Hollywoodstar spielte am Theater
Historiker Christian Könne wertet die danach einsetzende Debatte samt kontroverser Leserbriefe als „medialen Durchbruch der Schwulenbewegung in der Stadtgesellschaft“ – auch wenn dieser nichts darüber aussage, wie viele Menschen ihn tatsächlich zur Kenntnis nahmen. Immerhin fand ein Jahr später die erste „Schwule Woche Mannheim“ statt. Gleichwohl, so Historiker Könne, sollte in der Rhein-Neckar-Region noch bis weit in die 1980er „mit vielen Problemen verbunden bleiben, als Schwuler aufzutreten“.

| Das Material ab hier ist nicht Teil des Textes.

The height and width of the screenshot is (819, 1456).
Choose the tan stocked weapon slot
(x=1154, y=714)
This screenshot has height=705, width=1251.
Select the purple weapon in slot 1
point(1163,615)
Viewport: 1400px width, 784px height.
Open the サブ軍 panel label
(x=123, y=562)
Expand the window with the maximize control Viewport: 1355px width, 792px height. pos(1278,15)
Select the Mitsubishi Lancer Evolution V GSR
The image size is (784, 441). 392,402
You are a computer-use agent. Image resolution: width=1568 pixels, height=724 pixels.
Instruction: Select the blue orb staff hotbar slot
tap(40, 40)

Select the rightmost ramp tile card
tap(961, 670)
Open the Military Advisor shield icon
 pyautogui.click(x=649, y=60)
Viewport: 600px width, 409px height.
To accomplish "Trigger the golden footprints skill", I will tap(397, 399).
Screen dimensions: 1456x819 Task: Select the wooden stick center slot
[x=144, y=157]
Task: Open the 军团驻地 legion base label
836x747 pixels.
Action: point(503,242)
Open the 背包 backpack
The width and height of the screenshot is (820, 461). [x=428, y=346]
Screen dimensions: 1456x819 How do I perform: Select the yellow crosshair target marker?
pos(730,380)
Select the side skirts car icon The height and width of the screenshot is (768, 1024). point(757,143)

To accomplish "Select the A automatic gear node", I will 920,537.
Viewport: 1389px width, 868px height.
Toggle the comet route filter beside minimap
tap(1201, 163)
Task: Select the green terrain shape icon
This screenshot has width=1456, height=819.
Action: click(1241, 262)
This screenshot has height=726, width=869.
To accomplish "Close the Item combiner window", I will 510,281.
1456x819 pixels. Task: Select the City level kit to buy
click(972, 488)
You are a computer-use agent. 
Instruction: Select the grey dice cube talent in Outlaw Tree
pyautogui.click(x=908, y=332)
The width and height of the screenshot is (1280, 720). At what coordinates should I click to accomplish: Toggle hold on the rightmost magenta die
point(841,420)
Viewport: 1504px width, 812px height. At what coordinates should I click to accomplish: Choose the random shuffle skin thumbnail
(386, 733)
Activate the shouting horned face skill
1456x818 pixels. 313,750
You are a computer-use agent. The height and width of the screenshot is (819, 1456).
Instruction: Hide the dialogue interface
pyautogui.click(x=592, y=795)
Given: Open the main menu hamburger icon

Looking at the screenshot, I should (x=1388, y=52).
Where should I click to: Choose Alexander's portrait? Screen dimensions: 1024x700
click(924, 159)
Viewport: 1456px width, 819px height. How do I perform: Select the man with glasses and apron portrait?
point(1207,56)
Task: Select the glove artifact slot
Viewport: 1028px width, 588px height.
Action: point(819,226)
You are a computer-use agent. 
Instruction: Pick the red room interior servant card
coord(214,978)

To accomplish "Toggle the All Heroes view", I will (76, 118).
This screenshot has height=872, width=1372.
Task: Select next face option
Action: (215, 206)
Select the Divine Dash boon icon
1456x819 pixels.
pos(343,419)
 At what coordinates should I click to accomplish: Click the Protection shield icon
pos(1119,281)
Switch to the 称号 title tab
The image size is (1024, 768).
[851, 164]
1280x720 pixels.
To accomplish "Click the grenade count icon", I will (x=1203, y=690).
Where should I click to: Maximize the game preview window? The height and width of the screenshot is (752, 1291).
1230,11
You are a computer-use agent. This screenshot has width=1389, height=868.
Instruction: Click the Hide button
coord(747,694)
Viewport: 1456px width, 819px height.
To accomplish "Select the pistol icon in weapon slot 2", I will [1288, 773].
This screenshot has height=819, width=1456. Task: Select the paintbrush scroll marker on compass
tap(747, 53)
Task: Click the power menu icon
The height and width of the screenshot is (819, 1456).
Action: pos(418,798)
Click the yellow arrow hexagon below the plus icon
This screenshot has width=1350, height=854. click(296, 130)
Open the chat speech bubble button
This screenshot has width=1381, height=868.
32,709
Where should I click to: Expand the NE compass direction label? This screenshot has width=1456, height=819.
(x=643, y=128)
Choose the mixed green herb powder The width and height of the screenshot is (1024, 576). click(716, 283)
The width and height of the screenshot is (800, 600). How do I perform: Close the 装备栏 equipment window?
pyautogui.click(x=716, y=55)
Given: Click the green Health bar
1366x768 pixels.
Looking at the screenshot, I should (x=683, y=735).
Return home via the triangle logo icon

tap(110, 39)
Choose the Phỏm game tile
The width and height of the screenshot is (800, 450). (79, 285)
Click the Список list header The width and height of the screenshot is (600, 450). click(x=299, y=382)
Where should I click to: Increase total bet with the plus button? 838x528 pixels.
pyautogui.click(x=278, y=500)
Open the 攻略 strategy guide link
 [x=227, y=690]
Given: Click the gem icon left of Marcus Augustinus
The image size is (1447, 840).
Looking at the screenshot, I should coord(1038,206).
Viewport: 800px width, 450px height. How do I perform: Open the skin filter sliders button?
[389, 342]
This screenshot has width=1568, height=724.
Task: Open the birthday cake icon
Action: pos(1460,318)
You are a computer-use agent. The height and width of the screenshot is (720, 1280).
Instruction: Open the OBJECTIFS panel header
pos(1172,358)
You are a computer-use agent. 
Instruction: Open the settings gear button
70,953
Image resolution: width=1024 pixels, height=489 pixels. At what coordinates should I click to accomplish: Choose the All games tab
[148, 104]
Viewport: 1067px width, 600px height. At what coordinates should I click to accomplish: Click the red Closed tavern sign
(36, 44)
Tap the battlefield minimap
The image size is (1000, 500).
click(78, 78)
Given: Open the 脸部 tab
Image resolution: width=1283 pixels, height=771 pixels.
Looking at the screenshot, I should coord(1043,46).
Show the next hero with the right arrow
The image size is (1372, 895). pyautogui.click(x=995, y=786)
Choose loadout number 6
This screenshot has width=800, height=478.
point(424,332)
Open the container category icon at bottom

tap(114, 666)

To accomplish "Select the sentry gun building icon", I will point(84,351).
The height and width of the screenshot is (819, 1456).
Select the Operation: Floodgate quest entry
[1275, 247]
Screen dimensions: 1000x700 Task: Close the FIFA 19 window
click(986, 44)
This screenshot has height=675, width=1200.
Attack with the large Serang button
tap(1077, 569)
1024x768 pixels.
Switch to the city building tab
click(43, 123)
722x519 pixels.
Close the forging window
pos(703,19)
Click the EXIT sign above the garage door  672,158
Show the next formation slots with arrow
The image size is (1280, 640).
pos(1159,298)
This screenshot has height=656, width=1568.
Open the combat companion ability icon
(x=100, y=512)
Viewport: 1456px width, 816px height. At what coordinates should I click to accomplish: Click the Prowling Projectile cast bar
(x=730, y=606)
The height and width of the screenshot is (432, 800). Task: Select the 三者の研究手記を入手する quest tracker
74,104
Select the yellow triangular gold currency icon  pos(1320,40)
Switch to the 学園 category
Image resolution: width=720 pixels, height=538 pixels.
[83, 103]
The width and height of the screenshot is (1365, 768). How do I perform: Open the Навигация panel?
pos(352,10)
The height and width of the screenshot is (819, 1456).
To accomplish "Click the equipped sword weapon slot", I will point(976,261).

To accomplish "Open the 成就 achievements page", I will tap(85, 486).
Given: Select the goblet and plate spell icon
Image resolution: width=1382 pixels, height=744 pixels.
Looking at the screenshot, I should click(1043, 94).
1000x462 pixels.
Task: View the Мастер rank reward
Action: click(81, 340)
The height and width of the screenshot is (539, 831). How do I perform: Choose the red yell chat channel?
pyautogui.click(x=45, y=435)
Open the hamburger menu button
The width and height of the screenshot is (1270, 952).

Auch wenn „Bent“ später in Mannheim nie mehr auf den Spielplan kam, verschwand das Stück keineswegs. 37 Jahre nach der deutschen Erstaufführung hat das Göttinger „Theater im OP“ das Drama ebenfalls als Premiere präsentiert – mit neuer Übersetzung. Wer zu dem Stoff recherchiert, stößt auf Richard Gere, den wir aus Kinohits wie „Pretty Woman“ oder „Der Schakal“ kennen. Ein ins Netz gestellter alter US-Zeitungsbericht verblüfft mit der Schlagzeile „How Richard Gere goes from American Gigolo to Bent“.
Der inzwischen 73-Jährige hat vor seinen Leinwanderfolgen in der frühen Broadway-Inszenierung des Sherman-Stückes einen der schwulen KZ-Häftlinge gespielt und dafür 1980 den „Theatre World Award“ bekommen.. Aber wie das Leben so spielt: Fünf Jahre später wurde Gere als schlechtester Darsteller, nämlich als König David im gleichnamigen Bibelfilm, für die „Goldene Himbeere“ nominiert. Bekanntlich sollten später hochkarätige Auszeichnungen folgen. Die „emotionale Herausforderung“ in Bent, pflegt der Star in Interviews zu betonen, bleibe für ihn unvergesslich.